§ **Problem statement**
The answer must be every line below that holds the word "Switch".

*** Entries supplied Section Begins ***

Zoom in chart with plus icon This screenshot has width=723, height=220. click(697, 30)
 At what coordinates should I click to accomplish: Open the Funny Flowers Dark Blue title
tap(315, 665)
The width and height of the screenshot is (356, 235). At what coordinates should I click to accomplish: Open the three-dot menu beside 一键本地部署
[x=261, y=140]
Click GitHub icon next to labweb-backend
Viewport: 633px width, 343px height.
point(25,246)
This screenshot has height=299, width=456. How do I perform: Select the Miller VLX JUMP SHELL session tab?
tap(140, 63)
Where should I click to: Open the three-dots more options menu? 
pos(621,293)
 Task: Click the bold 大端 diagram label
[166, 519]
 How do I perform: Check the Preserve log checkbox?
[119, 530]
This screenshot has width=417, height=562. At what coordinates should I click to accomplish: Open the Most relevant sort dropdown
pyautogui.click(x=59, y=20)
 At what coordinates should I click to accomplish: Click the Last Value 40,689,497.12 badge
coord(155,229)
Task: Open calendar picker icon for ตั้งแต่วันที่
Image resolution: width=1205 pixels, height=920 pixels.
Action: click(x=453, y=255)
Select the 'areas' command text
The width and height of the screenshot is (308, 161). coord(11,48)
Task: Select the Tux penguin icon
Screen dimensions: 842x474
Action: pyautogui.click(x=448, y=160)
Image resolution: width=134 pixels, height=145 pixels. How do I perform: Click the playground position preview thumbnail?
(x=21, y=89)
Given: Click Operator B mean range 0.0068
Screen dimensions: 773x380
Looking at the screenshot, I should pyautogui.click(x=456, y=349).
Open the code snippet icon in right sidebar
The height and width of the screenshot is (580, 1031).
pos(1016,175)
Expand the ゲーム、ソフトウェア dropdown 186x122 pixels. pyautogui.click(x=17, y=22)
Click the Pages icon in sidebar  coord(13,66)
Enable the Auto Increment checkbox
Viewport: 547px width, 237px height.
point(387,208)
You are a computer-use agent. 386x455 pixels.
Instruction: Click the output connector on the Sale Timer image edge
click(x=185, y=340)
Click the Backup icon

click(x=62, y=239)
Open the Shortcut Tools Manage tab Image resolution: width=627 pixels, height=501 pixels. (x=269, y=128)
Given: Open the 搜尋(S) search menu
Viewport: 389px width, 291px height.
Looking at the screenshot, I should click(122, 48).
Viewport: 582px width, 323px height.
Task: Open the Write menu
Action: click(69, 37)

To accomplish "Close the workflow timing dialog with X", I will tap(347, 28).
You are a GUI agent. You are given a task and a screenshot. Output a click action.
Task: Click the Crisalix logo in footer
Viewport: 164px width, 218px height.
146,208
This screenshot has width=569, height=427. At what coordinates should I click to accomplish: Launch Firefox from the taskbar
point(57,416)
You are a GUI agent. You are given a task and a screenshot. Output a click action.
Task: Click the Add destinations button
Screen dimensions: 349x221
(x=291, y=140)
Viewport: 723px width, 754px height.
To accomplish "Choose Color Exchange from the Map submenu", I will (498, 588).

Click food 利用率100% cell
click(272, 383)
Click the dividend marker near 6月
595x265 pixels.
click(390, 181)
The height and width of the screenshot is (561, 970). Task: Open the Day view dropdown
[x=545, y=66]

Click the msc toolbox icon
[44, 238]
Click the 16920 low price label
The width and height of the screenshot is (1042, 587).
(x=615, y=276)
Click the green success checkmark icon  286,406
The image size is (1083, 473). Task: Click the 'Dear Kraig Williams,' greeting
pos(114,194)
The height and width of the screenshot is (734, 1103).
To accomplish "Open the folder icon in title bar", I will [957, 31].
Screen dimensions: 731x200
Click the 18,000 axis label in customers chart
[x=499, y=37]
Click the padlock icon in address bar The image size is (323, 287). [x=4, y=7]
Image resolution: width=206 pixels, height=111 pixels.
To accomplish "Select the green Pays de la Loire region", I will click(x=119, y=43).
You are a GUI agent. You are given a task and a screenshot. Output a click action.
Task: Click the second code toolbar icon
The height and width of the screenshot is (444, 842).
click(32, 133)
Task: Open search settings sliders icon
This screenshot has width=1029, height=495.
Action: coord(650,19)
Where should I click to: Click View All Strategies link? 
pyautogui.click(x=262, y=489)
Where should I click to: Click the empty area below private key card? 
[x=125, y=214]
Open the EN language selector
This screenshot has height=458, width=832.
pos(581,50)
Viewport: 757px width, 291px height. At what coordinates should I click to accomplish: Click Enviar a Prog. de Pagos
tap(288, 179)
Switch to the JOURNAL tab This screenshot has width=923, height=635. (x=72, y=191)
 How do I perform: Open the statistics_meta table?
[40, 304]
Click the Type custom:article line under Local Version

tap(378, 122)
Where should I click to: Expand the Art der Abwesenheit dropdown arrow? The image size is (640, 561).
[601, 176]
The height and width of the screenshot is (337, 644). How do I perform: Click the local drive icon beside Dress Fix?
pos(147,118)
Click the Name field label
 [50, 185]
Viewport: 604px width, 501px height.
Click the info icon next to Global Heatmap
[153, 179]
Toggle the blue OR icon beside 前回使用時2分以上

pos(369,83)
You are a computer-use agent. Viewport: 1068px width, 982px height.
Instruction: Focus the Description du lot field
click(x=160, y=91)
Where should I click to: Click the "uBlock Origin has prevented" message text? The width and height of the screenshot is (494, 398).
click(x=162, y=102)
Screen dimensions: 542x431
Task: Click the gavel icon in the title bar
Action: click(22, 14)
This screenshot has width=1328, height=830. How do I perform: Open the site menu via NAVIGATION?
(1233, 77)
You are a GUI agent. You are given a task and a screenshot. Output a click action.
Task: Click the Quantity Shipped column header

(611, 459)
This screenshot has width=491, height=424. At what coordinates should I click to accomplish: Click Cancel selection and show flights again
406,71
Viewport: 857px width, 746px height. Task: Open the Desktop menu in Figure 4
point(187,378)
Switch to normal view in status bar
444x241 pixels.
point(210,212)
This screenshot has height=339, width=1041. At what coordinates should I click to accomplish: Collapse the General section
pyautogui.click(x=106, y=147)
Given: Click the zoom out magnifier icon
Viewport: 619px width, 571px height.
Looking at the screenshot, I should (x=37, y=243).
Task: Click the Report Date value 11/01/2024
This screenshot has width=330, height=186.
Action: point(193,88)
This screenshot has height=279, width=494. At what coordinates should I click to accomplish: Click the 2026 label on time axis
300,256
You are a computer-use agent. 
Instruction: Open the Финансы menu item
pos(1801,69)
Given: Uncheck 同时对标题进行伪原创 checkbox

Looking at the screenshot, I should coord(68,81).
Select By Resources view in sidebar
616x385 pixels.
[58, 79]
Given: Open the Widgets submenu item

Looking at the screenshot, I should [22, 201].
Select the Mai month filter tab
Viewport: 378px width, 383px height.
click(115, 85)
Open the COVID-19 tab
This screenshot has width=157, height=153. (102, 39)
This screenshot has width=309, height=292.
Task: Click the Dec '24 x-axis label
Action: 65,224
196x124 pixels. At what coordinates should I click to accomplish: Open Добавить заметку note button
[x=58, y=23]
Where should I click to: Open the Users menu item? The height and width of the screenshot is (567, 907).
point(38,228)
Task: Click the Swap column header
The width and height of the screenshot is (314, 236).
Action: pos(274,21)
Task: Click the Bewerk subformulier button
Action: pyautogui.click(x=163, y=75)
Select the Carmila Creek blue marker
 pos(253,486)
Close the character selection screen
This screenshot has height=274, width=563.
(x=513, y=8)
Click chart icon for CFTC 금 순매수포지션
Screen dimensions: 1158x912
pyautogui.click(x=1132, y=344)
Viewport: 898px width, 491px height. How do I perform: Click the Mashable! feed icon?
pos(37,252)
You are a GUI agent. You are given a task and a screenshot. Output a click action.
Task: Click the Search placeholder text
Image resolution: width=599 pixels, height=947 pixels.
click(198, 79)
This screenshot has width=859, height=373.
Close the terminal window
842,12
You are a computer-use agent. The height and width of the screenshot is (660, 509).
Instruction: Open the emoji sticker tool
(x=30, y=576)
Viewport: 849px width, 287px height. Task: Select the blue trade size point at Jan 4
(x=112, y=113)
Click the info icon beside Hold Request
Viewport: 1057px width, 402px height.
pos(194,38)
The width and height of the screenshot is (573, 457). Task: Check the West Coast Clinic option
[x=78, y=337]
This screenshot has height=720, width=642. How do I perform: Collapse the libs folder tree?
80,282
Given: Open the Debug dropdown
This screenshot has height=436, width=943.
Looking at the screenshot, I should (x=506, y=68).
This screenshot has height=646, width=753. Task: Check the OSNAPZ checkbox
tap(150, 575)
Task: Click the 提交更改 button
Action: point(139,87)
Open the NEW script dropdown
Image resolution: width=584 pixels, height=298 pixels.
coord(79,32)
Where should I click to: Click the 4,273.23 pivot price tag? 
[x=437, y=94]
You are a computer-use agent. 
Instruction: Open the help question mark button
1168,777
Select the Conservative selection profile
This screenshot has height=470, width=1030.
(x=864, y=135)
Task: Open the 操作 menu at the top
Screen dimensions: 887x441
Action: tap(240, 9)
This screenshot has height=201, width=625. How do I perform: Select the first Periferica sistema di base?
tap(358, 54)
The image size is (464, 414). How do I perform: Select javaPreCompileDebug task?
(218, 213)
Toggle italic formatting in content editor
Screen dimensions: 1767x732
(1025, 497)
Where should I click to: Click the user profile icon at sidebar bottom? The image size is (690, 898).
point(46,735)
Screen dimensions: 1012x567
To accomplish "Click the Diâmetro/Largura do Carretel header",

*** Entries supplied Section Ends ***

§ **Solution for this exercise**
Switch to the JOURNAL tab This screenshot has width=923, height=635. (x=72, y=191)
Switch to normal view in status bar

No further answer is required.